- **What you will do**
Repeat the records below exactly, leaving out every picture.

- **Provided data**

-.-.-

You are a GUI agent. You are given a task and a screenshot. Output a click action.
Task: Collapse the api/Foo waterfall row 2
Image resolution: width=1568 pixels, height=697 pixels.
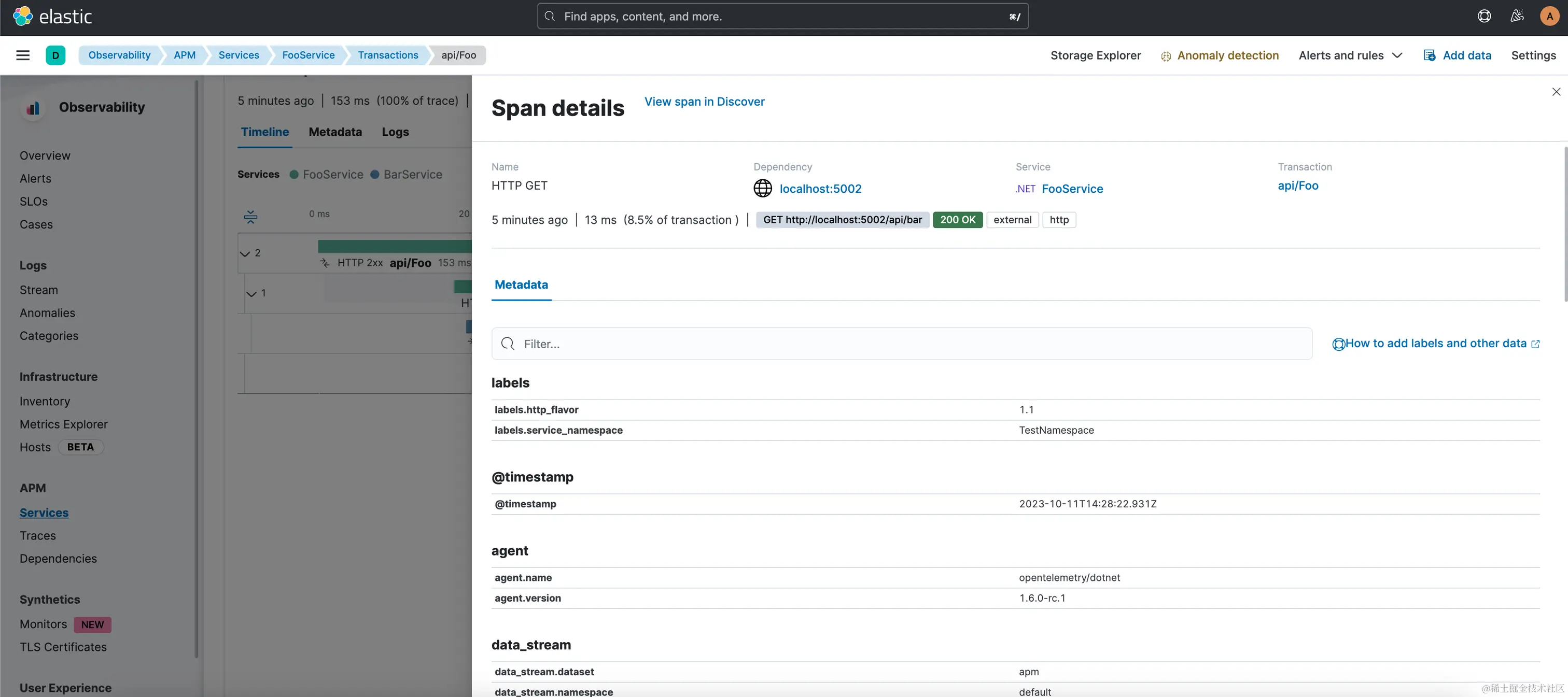(245, 253)
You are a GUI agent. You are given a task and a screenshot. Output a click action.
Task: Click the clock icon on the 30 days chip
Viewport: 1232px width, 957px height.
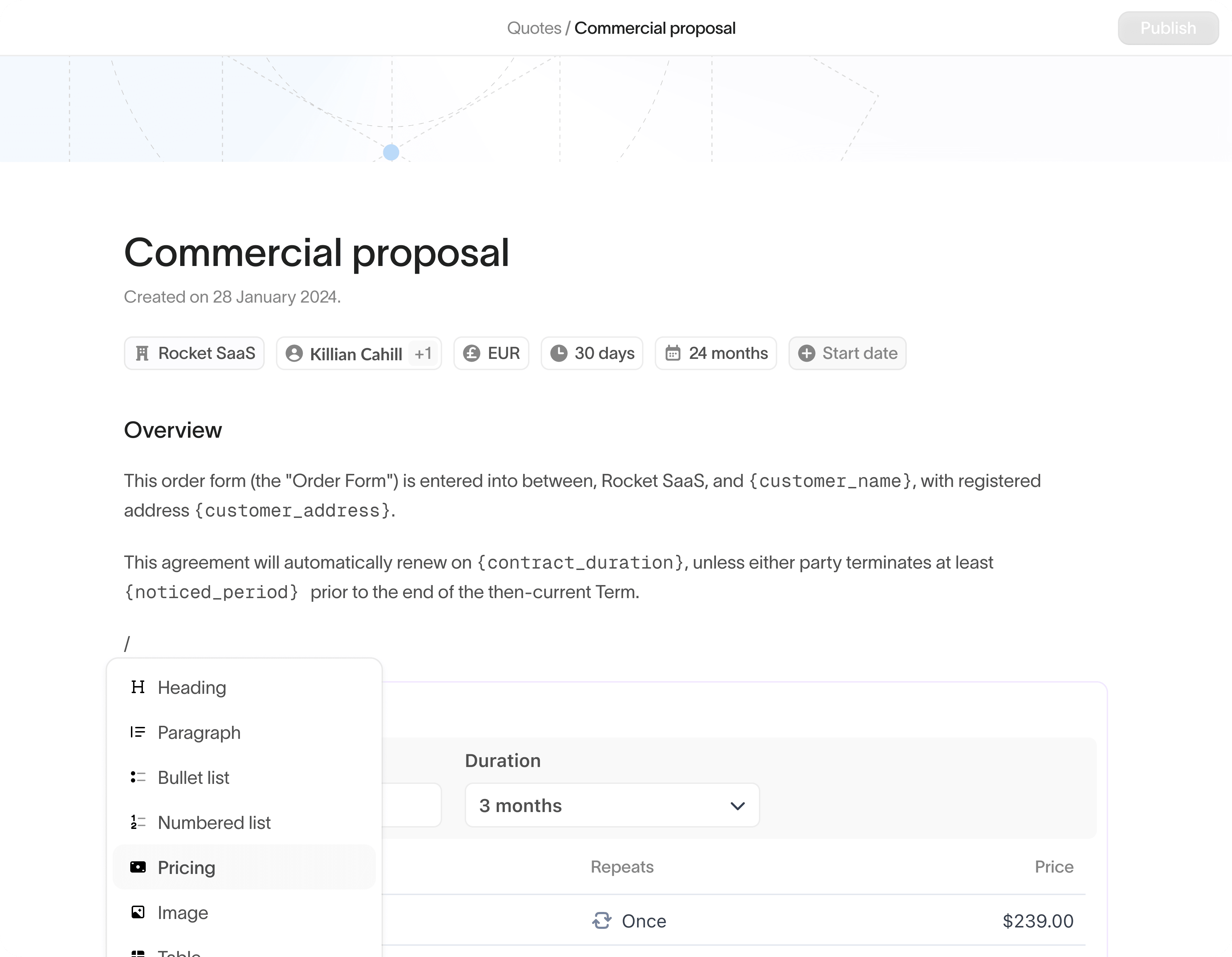click(559, 353)
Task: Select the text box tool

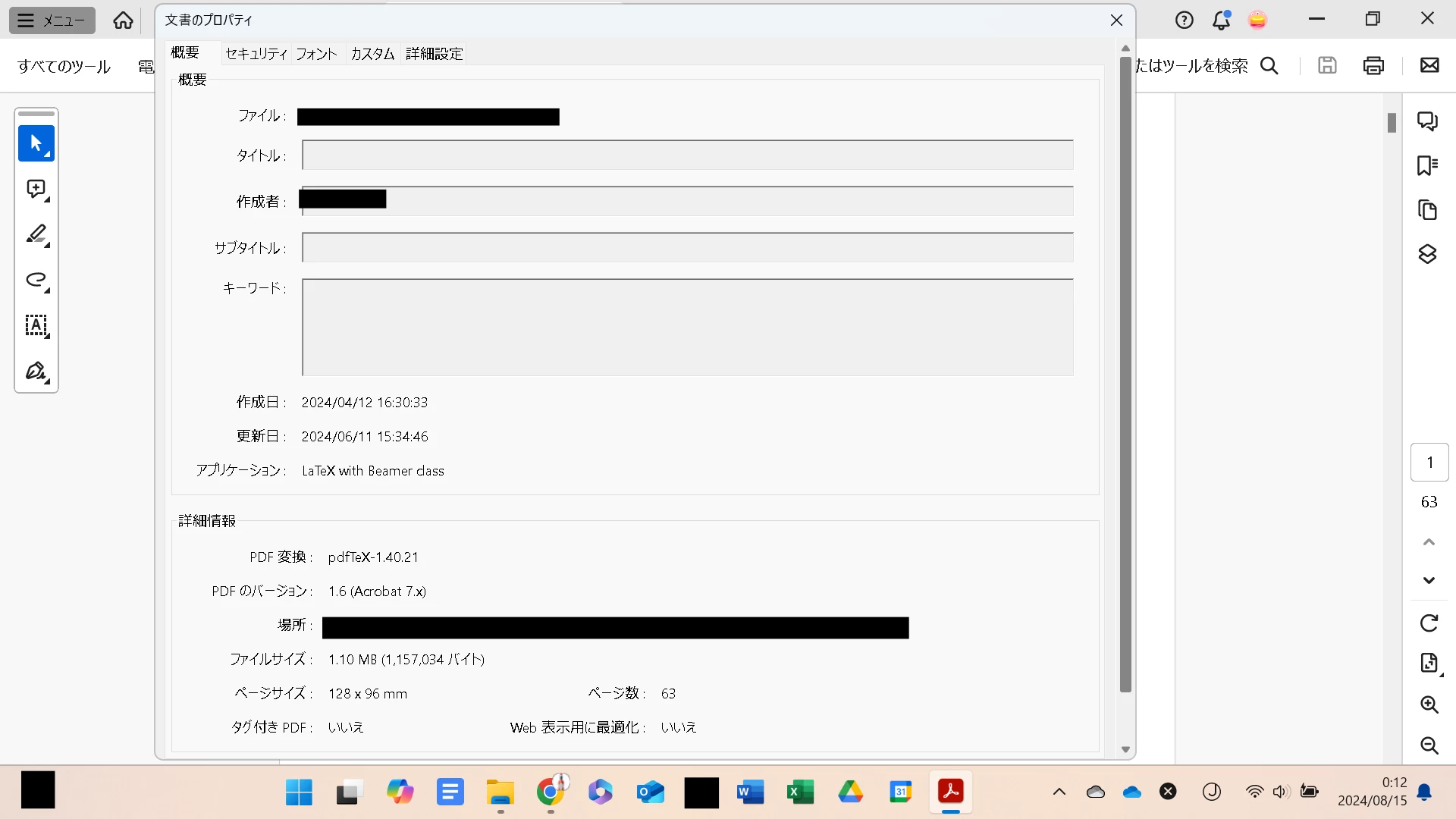Action: tap(36, 325)
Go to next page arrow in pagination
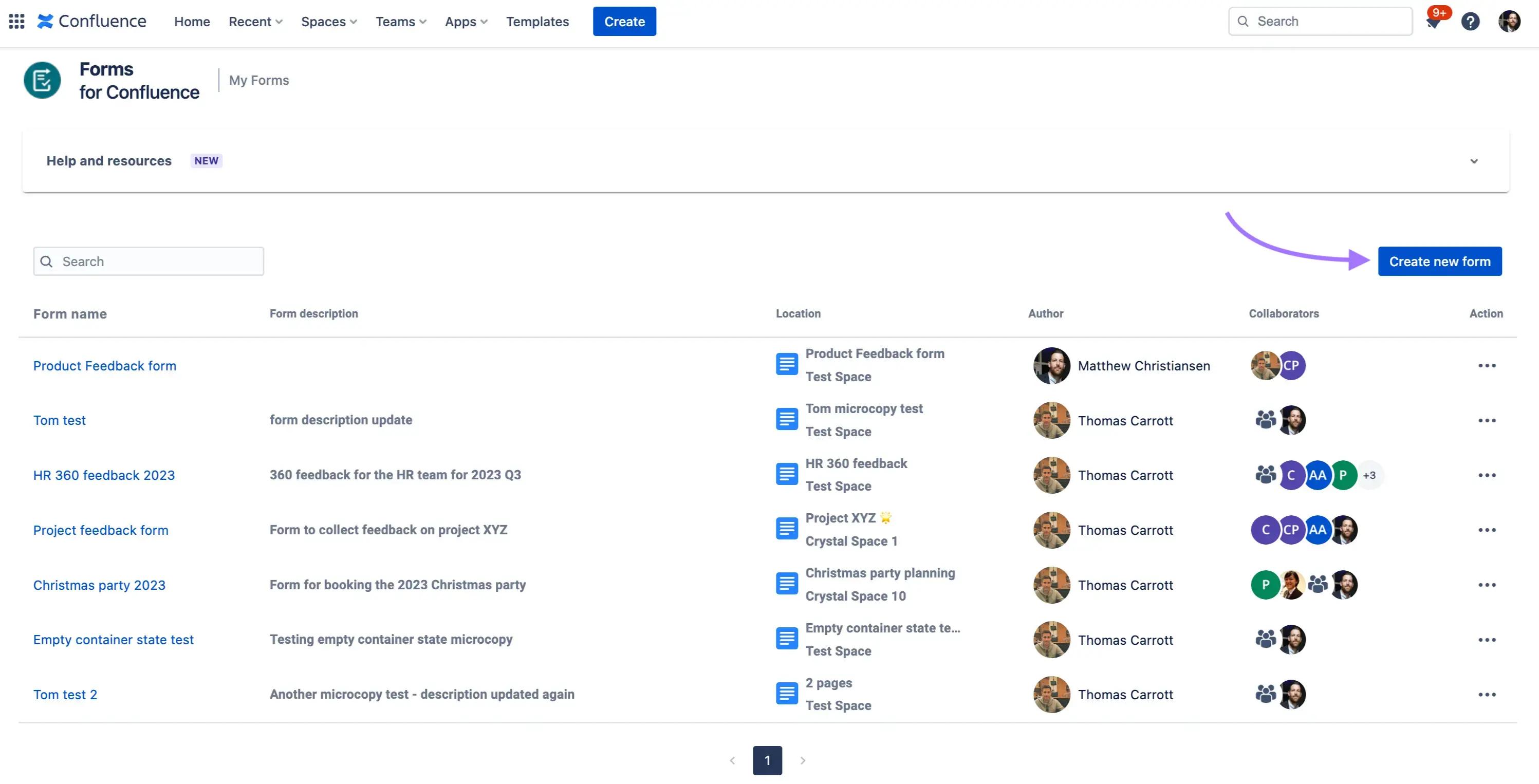Screen dimensions: 1539x784 (802, 760)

-.-.-

- **Response for this exercise**
You are a GUI agent. You are given a task and a screenshot. Output a click action.
Task: Collapse the api/Foo waterfall row 2
Image resolution: width=1568 pixels, height=697 pixels.
(245, 253)
You are a GUI agent. You are given a task and a screenshot. Output a click action.
Task: Click the clock icon on the 30 days chip
Viewport: 1232px width, 957px height.
click(559, 353)
Task: Select the text box tool

Action: tap(36, 325)
Go to next page arrow in pagination
Screen dimensions: 1539x784 (802, 760)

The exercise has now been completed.